NetApp / harvest

Open-metrics endpoint for ONTAP and StorageGRID
https://netapp.github.io/harvest/latest
Apache License 2.0
147 stars 36 forks source link

24.08 update - missing ton of metrics #3109

Closed db-wally007 closed 4 weeks ago

db-wally007 commented 4 weeks ago

A note for the community

Problem

After the upgrade, a lot of our custom dashboards are missing data. After digging into it, I noticed all Snapshot, SVM-DR, S3 and Volume capacity metrics are missing.

No config was changed, we only rolled out a new container 24.08 to replace 24.05 (to fix the analytics log errors) I also imported harvest dashboards, those are missing data as well.

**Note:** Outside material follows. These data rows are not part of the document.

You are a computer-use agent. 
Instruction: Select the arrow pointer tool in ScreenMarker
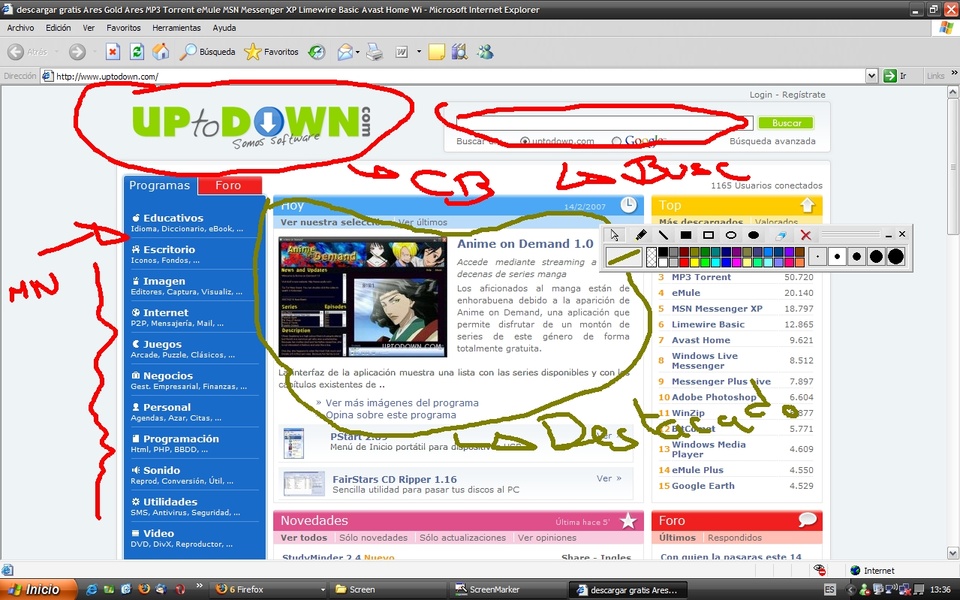(615, 235)
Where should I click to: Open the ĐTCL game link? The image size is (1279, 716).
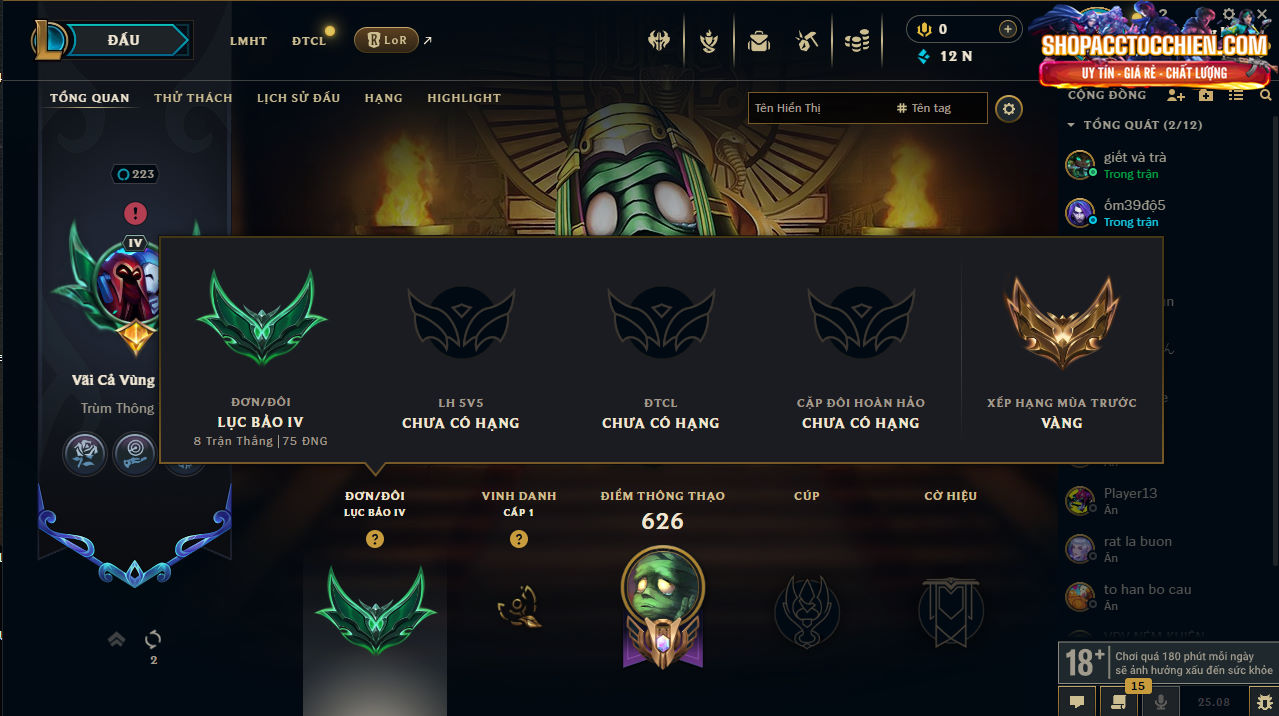pos(309,41)
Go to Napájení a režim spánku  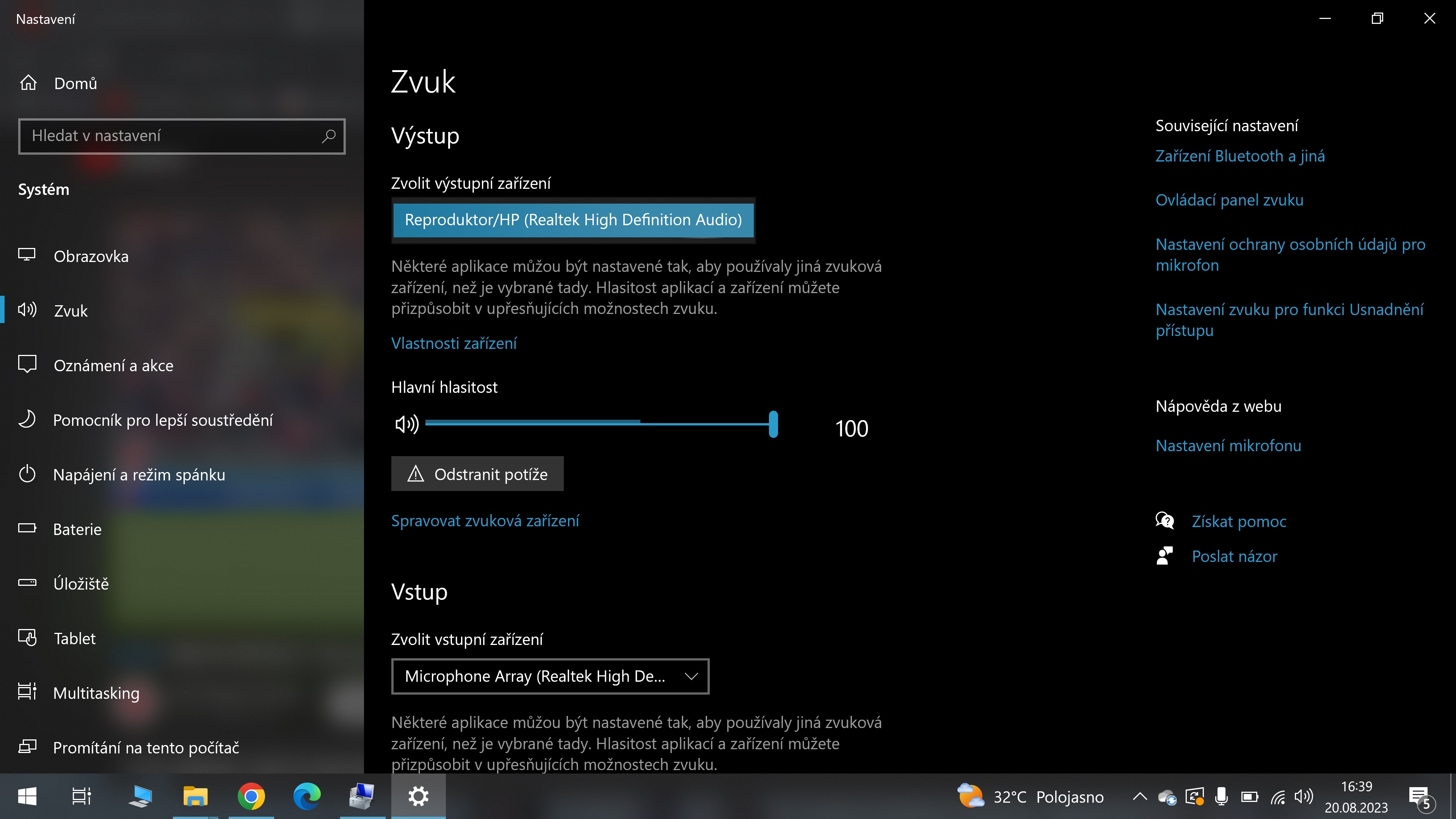pos(139,475)
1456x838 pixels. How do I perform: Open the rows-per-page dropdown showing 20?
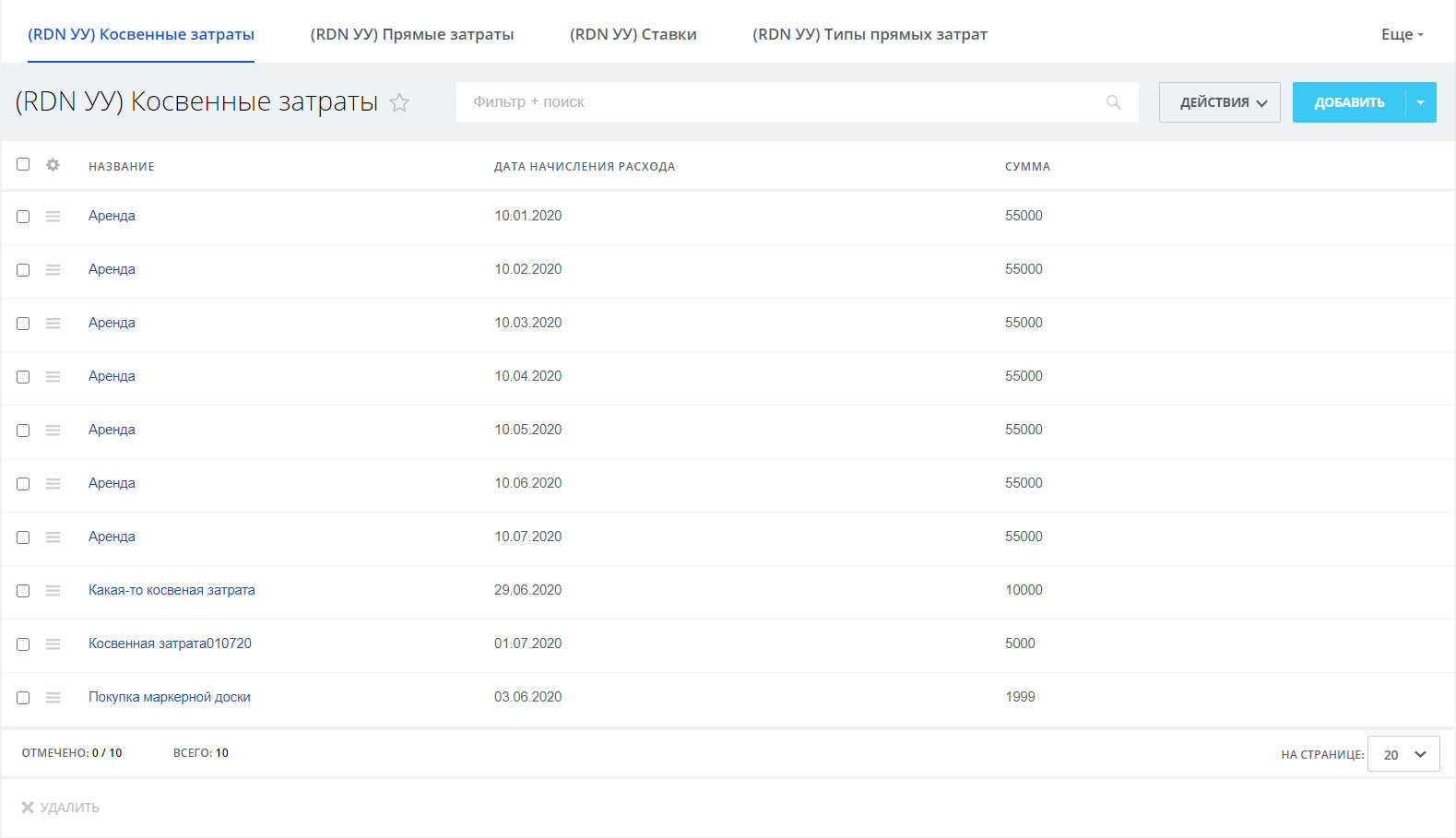(x=1403, y=754)
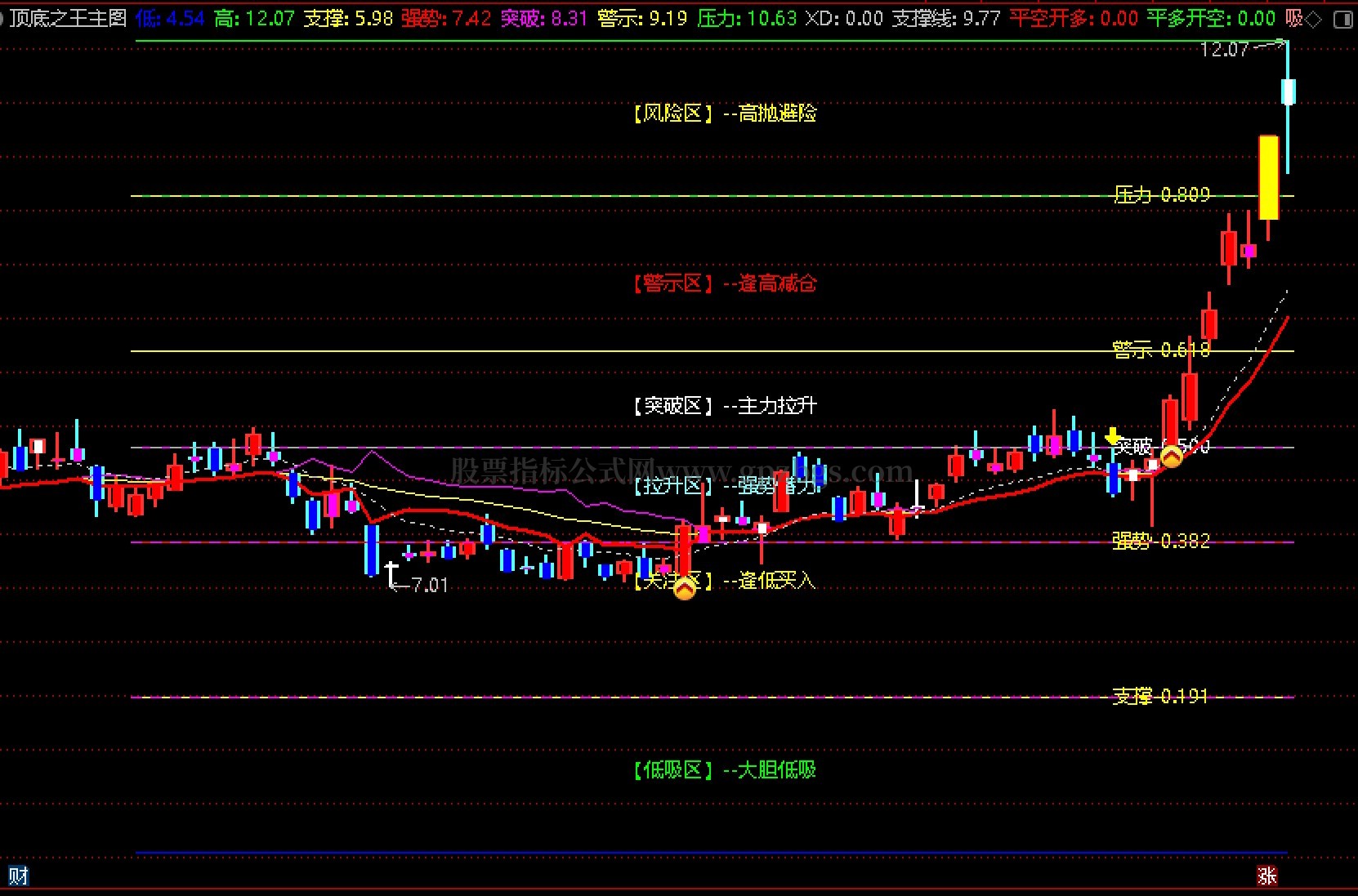Screen dimensions: 1358x896
Task: Click the 12.07 high price label
Action: pyautogui.click(x=1224, y=50)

Grafana import: bin/harvest grafana import -a https://grafana.ref:3000 -p netapp_

Container build:

FROM registry.access.redhat.com/ubi9/ubi

USER 0

ENV HARVEST_DOCKER=yes \
    SUMMARY="RHEL UBI9 platform for running Harvest by Netapp" \
    VAULT_ADDR=https://vault.ref:8200 \
    HTTP_PROXY=http://192.168.123.254:8080 \
    http_proxy=http://192.168.123.254:8080 \
    HTTPS_PROXY=http://192.168.123.254:8080 \
    https_proxy=http://192.168.123.254:8080 \
    NO_PROXY=127.0.0.1,localhost,.ref \
    no_proxy=127.0.0.1,localhost,.ref

LABEL summary="${SUMMARY}" \
      name="ubi9-netapp-harvest"

# List of packages to install
RUN dnf install -y jq hostname && yum -y clean all

# Configuration of the container
COPY refinst_ca.crt /etc/pki/ca-trust/source/anchors/refinst_ca.crt
RUN update-ca-trust
# Install latest version of Netapp Harvest
RUN mkdir -p /opt/harvest && \
    curl -L -o /opt/harvest.tar.gz $(curl -s https://api.github.com/repos/NetApp/harvest/releases/latest | jq -r ".assets[] | select(.name | test(\"tar.gz\")) | .browser_download_url") && \
    tar -xf /opt/harvest.tar.gz -C /opt/harvest --strip-components=1

Harvest config

---

Exporters:
  troy:
    exporter: Prometheus
    local_http_addr: 0.0.0.0
    port: 12990
    global_prefix: netapp_
  agora:
    exporter: Prometheus
    local_http_addr: 0.0.0.0
    port: 12991
    global_prefix: netapp_

Pollers:
  troy:
    datacenter: EQX
    addr: troy-cluster.deutsche-boerse.de
    auth_style: basic_auth
    username: $__env{NETAPP_HARVEST_READONLY_USERNAME}
    password: $__env{NETAPP_HARVEST_READONLY_PASSWORD}
    use_insecure_tls: true
    exporters:
      - troy
    collectors:
      - Rest
      - RestPerf
      - Ems
  agora:
    datacenter: EQX
    addr: agora-cluster.deutsche-boerse.de
    auth_style: basic_auth
    username: $__env{NETAPP_HARVEST_READONLY_USERNAME}
    password: $__env{NETAPP_HARVEST_READONLY_PASSWORD}
    use_insecure_tls: true
    exporters:
      - agora
    collectors:
      - Rest
      - RestPerf
      - Ems

Example metric that is missing after the upgrade to 24.08:

harvest

Configuration

No response

Poller

both

Version

24.08

Poller logs

root@podman1:~>podman logs netapp-harvest-exporter
  Datacenter | Poller | PID | PromPort | Status
-------------+--------+-----+----------+----------
  EQX        | troy   |   7 |    12990 | running
  EQX        | agora  |   8 |    12991 | running
root@podman1:~>

OS and platform

RHEL 9.4 , podman

ONTAP or StorageGRID version

Netapp 9.13.1P7

Additional Context

No response

References

No response

db-wally007 commented 4 weeks ago

please ignore. the issue was with the prometheus dropping metrics.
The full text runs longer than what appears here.